Scientific research also benefits from LLM agents, as demonstrated in “Measuring Scientific Capabilities of Language Models with a Systems Biology Dry Lab”. This paper assesses the ability of language models to perform scientific tasks in a systems biology context, showcasing their potential in accelerating research and discovery. The ethical considerations of LLM agents are addressed in “Evaluating LLM Agent Collusion in Double Auctions”, which examines the possibility of collusion in auction scenarios, emphasizing the need for careful design and monitoring of LLM agents.

In the realm of manufacturing, “AI Agents and Agentic AI-Navigating a Plethora of Concepts for Future Manufacturing” provides an overview of how AI agents can revolutionize the industry, enhancing efficiency and automation. The application of LLM agents in biomedical research is explored in “STELLA: Self-Evolving LLM Agent for Biomedical Research”, which introduces an agent designed to assist researchers in this domain.

Safety is a paramount concern, and “Enhancing LLM Agent Safety via Causal Influence Prompting” presents a method for improving the safety of LLM agents using causal influence prompting. This technique helps in mitigating unintended consequences and ensuring that agents act responsibly. The integration of LLM agents in urban environments is discussed in “Large Language Model Powered Intelligent Urban Agents: Concepts, Capabilities, and Applications”, highlighting their potential in various urban applications.
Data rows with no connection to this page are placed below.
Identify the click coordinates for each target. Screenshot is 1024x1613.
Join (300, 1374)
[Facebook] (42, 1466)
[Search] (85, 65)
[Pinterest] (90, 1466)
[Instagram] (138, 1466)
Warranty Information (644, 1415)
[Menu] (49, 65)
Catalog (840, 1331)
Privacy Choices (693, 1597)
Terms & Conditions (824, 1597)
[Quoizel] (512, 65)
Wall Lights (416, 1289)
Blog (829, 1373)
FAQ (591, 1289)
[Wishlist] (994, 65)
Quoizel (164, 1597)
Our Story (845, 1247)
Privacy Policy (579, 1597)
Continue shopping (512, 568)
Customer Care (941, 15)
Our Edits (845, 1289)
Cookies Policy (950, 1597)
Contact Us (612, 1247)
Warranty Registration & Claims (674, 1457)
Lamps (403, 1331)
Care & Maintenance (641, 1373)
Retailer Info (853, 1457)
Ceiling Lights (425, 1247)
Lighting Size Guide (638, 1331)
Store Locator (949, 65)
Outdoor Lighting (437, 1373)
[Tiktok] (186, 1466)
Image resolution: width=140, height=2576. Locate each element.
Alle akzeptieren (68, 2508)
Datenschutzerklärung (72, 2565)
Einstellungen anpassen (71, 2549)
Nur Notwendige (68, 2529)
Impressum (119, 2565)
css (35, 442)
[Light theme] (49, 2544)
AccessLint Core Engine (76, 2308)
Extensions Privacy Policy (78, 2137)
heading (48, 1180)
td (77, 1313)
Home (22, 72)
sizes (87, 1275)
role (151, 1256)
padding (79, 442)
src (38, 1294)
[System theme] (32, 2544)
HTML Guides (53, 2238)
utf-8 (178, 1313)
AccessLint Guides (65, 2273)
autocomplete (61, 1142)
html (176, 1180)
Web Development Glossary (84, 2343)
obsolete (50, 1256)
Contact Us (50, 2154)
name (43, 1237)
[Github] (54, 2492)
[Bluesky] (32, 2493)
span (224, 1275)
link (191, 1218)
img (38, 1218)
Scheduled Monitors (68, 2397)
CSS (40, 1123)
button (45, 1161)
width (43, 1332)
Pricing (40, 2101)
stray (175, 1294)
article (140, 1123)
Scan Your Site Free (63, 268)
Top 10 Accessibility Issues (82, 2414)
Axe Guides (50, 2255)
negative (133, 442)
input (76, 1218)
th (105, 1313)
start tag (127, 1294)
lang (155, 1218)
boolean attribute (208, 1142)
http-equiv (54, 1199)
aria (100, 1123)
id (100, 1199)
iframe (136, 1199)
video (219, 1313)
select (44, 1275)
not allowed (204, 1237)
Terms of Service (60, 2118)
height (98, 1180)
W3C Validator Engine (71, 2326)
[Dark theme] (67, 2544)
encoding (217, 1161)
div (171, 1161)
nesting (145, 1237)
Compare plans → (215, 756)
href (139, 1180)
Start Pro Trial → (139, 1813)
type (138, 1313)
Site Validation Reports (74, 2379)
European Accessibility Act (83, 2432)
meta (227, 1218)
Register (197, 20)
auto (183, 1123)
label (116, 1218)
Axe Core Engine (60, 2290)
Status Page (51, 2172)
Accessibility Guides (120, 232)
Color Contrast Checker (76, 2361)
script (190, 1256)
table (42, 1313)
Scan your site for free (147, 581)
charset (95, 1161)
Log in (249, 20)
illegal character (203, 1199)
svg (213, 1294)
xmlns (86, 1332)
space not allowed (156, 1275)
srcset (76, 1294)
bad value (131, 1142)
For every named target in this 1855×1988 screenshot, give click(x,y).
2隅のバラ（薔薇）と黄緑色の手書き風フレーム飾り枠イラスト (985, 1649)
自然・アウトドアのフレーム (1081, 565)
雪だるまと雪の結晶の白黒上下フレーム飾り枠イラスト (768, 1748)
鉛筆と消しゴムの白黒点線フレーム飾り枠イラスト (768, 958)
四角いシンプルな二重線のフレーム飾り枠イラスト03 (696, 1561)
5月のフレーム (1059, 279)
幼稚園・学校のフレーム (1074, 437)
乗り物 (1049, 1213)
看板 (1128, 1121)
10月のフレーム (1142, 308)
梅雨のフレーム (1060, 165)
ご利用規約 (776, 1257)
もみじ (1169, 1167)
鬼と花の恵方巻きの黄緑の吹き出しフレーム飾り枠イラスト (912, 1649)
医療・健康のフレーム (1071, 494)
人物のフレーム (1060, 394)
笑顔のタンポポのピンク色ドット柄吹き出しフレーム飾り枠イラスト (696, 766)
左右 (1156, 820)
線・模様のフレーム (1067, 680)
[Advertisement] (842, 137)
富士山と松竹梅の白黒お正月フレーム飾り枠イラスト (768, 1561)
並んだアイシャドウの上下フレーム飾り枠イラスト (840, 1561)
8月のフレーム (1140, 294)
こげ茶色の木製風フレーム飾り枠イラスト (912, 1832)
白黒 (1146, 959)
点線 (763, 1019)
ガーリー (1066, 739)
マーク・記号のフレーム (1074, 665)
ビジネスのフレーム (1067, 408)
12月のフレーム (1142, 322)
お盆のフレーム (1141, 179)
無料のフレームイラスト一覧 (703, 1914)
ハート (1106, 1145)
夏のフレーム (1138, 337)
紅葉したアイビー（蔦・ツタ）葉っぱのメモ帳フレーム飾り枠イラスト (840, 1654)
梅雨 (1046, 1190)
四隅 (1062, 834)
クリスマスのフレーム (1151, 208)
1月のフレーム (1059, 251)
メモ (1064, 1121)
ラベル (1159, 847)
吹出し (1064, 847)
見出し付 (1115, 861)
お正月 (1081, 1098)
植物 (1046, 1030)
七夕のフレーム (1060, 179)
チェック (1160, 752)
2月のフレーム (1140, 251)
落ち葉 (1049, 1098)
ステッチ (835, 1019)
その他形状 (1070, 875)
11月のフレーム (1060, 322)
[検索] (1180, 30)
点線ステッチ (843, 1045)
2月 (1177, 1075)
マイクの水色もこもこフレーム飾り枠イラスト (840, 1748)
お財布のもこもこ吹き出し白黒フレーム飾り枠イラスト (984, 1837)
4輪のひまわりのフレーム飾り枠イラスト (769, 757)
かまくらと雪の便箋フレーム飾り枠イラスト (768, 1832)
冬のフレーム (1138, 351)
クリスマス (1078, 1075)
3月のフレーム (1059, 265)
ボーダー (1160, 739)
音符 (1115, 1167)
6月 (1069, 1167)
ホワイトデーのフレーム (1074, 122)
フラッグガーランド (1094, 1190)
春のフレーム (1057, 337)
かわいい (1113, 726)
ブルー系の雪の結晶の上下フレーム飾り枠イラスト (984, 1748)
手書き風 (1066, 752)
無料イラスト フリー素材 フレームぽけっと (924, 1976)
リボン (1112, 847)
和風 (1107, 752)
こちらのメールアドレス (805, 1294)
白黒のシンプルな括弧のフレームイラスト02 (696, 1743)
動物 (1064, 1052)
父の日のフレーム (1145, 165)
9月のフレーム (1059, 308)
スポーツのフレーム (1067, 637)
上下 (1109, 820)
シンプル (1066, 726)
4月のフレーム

The social behavior of LLM agents is examined in “Generative Exaggeration in LLM Social Agents: Consistency, Bias, and Toxicity”, which investigates the tendency of these agents to exaggerate and exhibit biases, emphasizing the importance of addressing these issues. Automation of thematic analysis is explored in “Auto-TA: Towards Scalable Automated Thematic Analysis (TA) via Multi-Agent Large Language Models with Reinforcement Learning”, demonstrating how LLM agents can streamline qualitative research processes.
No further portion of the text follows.